TASK GOAL: Which lines run from the one containing "How do I perform: Open" to the end of the entries below? Retype exactly those, both ends included.

--- DATASET Enclosed Below ---

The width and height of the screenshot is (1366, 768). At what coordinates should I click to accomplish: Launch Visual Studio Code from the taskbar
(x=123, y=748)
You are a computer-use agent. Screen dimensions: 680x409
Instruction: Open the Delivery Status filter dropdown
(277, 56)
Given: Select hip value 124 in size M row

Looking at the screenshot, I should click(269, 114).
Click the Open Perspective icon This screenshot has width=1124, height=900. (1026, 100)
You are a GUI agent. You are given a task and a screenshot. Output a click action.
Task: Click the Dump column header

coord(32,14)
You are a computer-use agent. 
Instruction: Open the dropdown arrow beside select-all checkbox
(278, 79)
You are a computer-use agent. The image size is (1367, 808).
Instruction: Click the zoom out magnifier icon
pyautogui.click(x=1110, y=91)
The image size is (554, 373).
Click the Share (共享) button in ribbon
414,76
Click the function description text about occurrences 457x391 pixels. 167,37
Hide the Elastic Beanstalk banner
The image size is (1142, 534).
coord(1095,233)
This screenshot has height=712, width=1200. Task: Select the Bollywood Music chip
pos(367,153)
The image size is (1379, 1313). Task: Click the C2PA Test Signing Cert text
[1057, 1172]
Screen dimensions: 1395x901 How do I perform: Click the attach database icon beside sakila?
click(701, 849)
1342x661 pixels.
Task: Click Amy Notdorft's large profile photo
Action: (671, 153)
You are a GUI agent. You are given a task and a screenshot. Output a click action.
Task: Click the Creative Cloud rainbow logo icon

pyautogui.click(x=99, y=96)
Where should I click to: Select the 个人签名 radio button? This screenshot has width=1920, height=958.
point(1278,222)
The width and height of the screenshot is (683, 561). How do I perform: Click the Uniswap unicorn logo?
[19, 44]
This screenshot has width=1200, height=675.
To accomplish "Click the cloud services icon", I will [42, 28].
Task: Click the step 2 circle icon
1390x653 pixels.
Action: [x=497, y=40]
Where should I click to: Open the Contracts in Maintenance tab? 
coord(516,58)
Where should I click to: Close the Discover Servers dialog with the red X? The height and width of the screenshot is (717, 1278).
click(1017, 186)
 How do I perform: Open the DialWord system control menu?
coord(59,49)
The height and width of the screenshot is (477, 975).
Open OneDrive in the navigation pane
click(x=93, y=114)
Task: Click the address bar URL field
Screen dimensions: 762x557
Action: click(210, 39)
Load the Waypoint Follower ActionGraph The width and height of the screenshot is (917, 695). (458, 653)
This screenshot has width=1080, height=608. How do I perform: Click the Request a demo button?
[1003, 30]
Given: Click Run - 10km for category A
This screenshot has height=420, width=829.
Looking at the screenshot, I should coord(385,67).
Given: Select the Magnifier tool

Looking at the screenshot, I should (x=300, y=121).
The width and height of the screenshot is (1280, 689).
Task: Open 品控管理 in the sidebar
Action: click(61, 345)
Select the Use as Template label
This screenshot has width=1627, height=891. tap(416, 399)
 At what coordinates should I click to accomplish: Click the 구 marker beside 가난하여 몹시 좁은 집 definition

--- End of Enclosed DATASET ---

SOLVED PROBLEM:
 How do I perform: Open the DialWord system control menu?
coord(59,49)
The height and width of the screenshot is (477, 975).
Open OneDrive in the navigation pane
click(x=93, y=114)
Task: Click the address bar URL field
Screen dimensions: 762x557
Action: click(210, 39)
Load the Waypoint Follower ActionGraph The width and height of the screenshot is (917, 695). (458, 653)
This screenshot has width=1080, height=608. How do I perform: Click the Request a demo button?
[1003, 30]
Given: Click Run - 10km for category A
This screenshot has height=420, width=829.
Looking at the screenshot, I should coord(385,67).
Given: Select the Magnifier tool

Looking at the screenshot, I should (x=300, y=121).
The width and height of the screenshot is (1280, 689).
Task: Open 品控管理 in the sidebar
Action: click(61, 345)
Select the Use as Template label
This screenshot has width=1627, height=891. tap(416, 399)
 At what coordinates should I click to accomplish: Click the 구 marker beside 가난하여 몹시 좁은 집 definition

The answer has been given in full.